Thinking is hard; and the ones who didn’t want to do it, didn’t always learn their lesson.

Now, I started teaching 20 years after I got my Masters in English. It took me a while to recover my chops in formal composition so I could teach others. You want to really learn a subject? Teach it. It’s been several years since I stopped going to a classroom. I can tell the difference. It’s not irreversible; I’m not in mental decline. But if I don’t exercise that muscle, it will, in a sense, atrophy. I had foot surgery on Juneteenth last year. Nothing serious, just fixing a broken bone. But it’s taken me a year to restore the muscle tone I lost, all over, because I had to stay off that foot for five m. I couldn’t exercise, I couldn’t walk. It was an easy slide downhill, although it wasn’t a slide into complete loss of my muscles. Enough to make me realize how important basic movement and exercise are.

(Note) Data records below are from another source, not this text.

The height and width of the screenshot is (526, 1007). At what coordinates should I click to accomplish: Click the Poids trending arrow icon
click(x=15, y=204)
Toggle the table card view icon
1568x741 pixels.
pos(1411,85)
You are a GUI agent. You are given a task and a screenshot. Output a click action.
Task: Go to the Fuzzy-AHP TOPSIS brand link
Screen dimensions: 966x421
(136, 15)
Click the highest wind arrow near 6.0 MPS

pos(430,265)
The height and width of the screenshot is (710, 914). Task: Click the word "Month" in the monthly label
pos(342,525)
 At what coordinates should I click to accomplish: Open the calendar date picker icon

Anybody remember the “exercise machines” of the’50’s, mostly aimed at women, to lose weight by letting the machine do it for you? The exemplar was a machine with a belt. You stood in front of the motor, with this six inch wide belt around your stomach, and the machine vibrated the belt. Pounds melted off while you were shaken. At least that’s how it was sold. 

That’s what ChatGPT is: a machine that you think is aiding you, while you just stand there. Maybe eating another piece of cake.🍰 

That the scientific way, isn’t it?

AI may become an indispensable tool, like a hammer. When you need the hammer, nothing can replace it. But it doesn’t do the work for you; it lets you do the work. Consumer use of AI is murky, at the moment. My phone has “learned” to anticipate what word I’m working towards as I type, one finger and one letter at a time. It’s handy, but it can’t write for me; and I don’t want it to. People who do, are standing before the motor as the belt shakes away the pounds; wearing a heavy cotton sweatshirt and matching pants, because you can sweat the weight off, too. Even as you drink that milkshake.  At least that’s what they’re thinking now.